The deputy minister of information and communication technology, Emma Theofelus, has underscored the importance of the protection of an individual’s personal data as well as the right to privacy concerning personal information.
She addressed these issues on Wednesday at the opening session of the Omaheke regional consultations at Gobabis to solicit input from community members on the draft data protection bill.
Theofelus said Namibia recognises the right to privacy as a fundamental human right under article 13 of the Constitution, which gives all persons a right to privacy in their homes and communications, but added that these rights are limited by law and require expansion.
The draft data protection bill applies to the processing of personal data done within and outside Namibia, where the processing relates to individuals within the jurisdiction of the country. Businesses, organisations and entities operating outside Namibia may be subject to the bill if they are processing personal data of people in Namibia.
“The draft bill seeks to protect the fundamental rights and freedoms of natural persons, particularly their right to privacy with respect to data processing, and protect Namibian citizens from abuse of their personal data. Also it seeks to harmonise Namibia’s data protection policy and legal framework with regional and international standards,” said Theofelus.

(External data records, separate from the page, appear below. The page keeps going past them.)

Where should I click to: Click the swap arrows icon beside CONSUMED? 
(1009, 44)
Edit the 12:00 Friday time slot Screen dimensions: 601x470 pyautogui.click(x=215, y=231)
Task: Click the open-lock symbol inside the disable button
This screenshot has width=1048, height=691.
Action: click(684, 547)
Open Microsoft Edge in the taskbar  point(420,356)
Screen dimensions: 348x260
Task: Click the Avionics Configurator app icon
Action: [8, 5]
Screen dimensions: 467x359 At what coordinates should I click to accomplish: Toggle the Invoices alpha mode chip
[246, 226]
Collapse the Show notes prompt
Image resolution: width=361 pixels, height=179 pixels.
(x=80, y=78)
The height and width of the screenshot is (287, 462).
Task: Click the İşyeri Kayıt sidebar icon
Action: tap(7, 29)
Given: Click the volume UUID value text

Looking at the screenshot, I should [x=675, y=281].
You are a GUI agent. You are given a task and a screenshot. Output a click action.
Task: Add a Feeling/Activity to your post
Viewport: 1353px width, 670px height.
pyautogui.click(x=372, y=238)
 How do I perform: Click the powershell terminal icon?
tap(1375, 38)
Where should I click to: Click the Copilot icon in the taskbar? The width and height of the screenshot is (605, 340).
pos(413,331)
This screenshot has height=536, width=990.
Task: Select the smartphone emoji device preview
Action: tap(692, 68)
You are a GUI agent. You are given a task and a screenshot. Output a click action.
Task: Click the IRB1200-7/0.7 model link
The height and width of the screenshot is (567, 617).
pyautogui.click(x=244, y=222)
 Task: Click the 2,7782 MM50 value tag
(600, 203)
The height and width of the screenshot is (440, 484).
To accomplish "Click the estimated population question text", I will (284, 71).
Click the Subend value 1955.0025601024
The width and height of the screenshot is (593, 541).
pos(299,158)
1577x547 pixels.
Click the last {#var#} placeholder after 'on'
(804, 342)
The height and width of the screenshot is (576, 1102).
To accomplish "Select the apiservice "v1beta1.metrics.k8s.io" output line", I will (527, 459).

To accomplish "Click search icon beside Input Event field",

Prior to the draft data protection bill, the government has not put in place an updated data privacy law in the era of information, communication technology governed by the fourth Industrial Revolution, 5G, social media and artificial intelligence.
A few sector-specific laws exist to protect information of individuals, such as in the legal and banking sectors. However, within existing sector-specific laws, the right to privacy is limited by requirements to protect national security and public safety, the economy, health and morals against disorder and crime, and the rights and freedoms of others.
Ministry of Information and Communication Technology deputy director Elizabeth Kamutuezu said Namibia ratified the African Union convention on cyber-security and personal data protection, and cybercrime and security matters have been under discussion since 2013. The current draft bill is also aligned with Southern African Development Community model laws on cybercrime, electronic transfers and personal data protection, said Kamutuezu.
Kamutuezu said the draft bill seeks to establish a data protection supervisory authority to prevent unlawful use, collection, processing, transmission and storage of personal information of identifiable persons. This supervisory authority is also expected to establish obligations of data controllers and processors.
“They will be the authority enabled to grant an exemption to a responsible party to process personal information if it is in the public interest to do so,” said Kamutuezu.
The information ministry has been conducting regional consultations since November last year, while the bill has been under development for the last seven years.